Jakarta (ANTARA) - Menteri Keuangan Sri Mulyani menyampaikan bahwa sistem pajak internasional harus menampung suara dari negara-negara berkembang.
​​​
“Pekerjaan untuk membangun sistem pajak yang efektif di negara-negara berkembang tidak pernah menjadi lebih penting daripada hari ini dan harus tetap menjadi fokus pada G20,” katanya saat menyampaikan sambutan pada forum G20 bertajuk Tax Symposium di Bali, Kamis.

Menkeu Sri Mulyani berpendapat kondisi dunia sekarang menjadi lebih kompleks dari sebelumnya. Dunia menjadi lebih hyperconnected dan berubah sangat cepat, melibatkan model bisnis, serta perubahan kebiasaan konsumen.

Sehingga, arsitektur pajak internasional harus dimodifikasi agar bisa menanggapi perkembangan baru dan perubahan tersebut membutuhkan kesepakatan global untuk dapat bekerja sepenuhnya.

“Ini termasuk tindakan bersama dalam menjaga keadilan dan keadilan dari sistem itu sendiri. Tanpa konsensus solusi di tingkat global terdapat risiko dispute perpajakan dan perdagangan, mengurangi kepastian perpajakan dan investasi,” jelasnya.

Baca juga: Menkeu terbitkan obligasi hijau senilai 4,8 miliar dolar AS sejak 2018

Negara-negara anggota G20 dan G20-OECD BEPS Inclusive Framework telah berkomitmen untuk meningkatkan partisipasi negara berkembang untuk merancang dan mengimplementasikan standar perpajakan internasional.
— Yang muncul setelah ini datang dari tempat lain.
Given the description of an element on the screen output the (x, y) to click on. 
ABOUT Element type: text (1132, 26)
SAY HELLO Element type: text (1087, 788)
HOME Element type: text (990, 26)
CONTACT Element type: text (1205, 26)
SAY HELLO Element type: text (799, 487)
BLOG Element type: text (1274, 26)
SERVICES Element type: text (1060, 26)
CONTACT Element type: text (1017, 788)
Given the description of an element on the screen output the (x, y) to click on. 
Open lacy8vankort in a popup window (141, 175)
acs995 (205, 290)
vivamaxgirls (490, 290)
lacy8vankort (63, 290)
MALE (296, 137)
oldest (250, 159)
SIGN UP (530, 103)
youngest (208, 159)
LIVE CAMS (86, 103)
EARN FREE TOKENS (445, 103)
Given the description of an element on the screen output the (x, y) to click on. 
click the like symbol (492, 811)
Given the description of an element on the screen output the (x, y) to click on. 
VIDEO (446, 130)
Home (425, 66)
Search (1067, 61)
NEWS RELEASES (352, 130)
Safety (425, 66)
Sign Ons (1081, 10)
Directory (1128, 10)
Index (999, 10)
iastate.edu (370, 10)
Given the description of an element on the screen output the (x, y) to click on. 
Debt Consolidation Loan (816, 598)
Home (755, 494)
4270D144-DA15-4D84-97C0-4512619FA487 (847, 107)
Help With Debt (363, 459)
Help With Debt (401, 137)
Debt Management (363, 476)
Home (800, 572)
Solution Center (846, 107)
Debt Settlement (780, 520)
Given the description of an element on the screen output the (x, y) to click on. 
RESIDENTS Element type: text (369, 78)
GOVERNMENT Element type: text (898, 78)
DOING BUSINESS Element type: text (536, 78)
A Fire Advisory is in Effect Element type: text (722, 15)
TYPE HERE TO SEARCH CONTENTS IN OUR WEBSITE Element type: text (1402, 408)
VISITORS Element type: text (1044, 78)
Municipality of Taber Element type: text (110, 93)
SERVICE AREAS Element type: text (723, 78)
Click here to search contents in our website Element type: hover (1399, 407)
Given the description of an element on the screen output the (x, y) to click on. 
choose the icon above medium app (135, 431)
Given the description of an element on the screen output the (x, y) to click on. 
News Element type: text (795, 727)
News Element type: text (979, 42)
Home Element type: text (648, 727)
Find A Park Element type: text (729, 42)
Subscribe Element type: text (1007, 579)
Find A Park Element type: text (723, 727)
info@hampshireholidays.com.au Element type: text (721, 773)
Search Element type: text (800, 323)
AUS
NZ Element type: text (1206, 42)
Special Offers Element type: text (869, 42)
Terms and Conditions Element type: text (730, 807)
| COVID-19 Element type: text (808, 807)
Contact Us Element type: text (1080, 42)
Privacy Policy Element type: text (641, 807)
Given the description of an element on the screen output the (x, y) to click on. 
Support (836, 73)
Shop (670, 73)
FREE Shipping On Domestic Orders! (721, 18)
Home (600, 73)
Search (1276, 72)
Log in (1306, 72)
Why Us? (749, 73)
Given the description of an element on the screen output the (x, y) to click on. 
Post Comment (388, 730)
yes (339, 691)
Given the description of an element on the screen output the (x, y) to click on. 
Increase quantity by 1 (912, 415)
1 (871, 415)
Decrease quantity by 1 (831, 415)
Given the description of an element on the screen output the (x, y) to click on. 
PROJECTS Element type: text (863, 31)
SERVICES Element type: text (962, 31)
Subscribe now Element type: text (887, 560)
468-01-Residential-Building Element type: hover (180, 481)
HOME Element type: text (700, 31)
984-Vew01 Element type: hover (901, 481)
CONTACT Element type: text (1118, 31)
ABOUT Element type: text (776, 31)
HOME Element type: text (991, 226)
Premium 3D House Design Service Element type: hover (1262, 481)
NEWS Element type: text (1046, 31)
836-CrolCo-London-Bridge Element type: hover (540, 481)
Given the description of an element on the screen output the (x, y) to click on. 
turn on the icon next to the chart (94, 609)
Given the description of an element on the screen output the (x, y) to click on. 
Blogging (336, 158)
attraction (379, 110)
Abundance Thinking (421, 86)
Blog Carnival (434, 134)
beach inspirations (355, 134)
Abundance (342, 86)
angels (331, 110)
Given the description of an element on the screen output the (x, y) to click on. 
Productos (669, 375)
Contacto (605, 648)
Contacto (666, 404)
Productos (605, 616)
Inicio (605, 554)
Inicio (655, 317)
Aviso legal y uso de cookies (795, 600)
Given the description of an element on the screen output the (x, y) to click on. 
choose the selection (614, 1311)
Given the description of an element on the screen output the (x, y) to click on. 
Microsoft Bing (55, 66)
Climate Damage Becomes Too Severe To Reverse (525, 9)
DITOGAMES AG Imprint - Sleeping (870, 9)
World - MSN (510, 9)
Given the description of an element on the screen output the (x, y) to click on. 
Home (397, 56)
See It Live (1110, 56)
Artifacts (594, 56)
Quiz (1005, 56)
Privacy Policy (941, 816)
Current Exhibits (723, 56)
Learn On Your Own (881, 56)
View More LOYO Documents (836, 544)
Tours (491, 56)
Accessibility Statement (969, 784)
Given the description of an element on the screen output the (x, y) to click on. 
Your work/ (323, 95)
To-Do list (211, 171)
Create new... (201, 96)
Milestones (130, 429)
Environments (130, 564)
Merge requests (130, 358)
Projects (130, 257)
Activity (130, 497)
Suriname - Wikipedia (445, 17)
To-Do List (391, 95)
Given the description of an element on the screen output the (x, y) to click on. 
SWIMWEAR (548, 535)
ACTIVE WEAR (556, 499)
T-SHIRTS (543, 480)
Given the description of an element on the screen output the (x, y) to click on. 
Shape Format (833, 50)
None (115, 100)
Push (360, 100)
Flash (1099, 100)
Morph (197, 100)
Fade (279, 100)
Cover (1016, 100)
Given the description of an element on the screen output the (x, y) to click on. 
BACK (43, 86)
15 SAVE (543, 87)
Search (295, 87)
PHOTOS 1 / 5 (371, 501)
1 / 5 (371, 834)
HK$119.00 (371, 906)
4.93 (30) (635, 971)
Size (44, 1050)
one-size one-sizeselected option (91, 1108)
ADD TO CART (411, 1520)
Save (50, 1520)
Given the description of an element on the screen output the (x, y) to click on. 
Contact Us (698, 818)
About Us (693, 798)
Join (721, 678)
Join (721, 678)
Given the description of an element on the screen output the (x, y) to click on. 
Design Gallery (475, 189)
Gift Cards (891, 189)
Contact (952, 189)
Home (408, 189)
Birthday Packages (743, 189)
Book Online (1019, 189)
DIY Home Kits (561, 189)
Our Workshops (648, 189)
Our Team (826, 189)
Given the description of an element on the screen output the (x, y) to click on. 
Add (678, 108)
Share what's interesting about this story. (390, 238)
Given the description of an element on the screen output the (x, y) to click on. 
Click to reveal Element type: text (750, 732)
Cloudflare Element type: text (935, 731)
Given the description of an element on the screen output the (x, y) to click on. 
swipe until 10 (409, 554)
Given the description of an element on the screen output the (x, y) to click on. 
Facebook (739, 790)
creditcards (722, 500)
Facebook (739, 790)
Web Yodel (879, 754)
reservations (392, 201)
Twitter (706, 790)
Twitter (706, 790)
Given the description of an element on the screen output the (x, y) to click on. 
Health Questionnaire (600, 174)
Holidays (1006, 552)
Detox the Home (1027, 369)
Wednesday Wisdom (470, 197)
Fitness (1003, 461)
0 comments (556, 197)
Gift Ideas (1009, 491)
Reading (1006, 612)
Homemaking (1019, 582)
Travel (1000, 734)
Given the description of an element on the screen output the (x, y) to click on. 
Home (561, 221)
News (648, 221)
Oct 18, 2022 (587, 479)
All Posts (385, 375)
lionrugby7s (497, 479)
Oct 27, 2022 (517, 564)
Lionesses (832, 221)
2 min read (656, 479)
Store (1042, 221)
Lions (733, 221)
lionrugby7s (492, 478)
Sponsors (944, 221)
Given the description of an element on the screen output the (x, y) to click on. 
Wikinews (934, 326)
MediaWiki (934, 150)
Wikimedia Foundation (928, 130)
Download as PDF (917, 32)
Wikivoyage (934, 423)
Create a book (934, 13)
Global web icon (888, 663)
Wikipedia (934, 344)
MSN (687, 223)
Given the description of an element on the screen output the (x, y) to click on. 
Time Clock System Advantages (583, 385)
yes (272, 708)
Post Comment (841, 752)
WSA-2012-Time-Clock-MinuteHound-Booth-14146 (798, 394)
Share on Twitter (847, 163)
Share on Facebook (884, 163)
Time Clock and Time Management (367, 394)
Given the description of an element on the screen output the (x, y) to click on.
Adanya struktur perekonomian, finansial, teknikal yang berbeda serta pembatasan data, membuat negara-negara berkembang menghadapi tantangan yang lebih berat dalam mengimplementasikan standar perpajakan internasional dibandingkan dengan negara-negara maju. Bahkan diperkirakan bahwa negara-negara berkembang mengalami pengurangan revenue yang lebih besar dalam cross border tax evation.

Oleh karena itu Sri Mulyani menegaskan agar suara dari negara berkembang harus didengarkan dan dipertimbangkan, terutama partisipasi mereka harus sepenuhnya terintegrasi dengan proses pengambilan keputusan.

“Sehingga mereka mempunyai pengaruh langsung dalam membentuk peraturan perpajakan internasional untuk mengatasi based erotion profit shifting dan memastikan playing field yang setara,” tuturnya.

Baca juga: Menkeu: Potensi ekspor kredit karbon sektor kehutanan Rp2,6 triliun

Lebih lanjut ia menyampaikan bahwa standar perpajakan internasional juga harus menjadi solusi global untuk berbagi tantangan. Untuk itu, penting untuk membangun konsensus tentang standar perpajakan melalui pendekatan inklusif, mempertimbangkan kapasitas serta kebutuhan dari negara berkembang dan negara yang paling terkendala. Instrumen dan konvensi yang ideal, ucapnya, harus dapat diterapkan baik di negara maju maupun negara berkembang.

“Ini adalah pekerjaan kita untuk memastikan bahwa kemajuan yang dicapai dalam pertukaran informasi dan pemberantasan based erotion profit shifting adalah untuk kepentingan semua anggota. Tidak boleh ada negara yang tertinggal,” kata Sri Mulyani.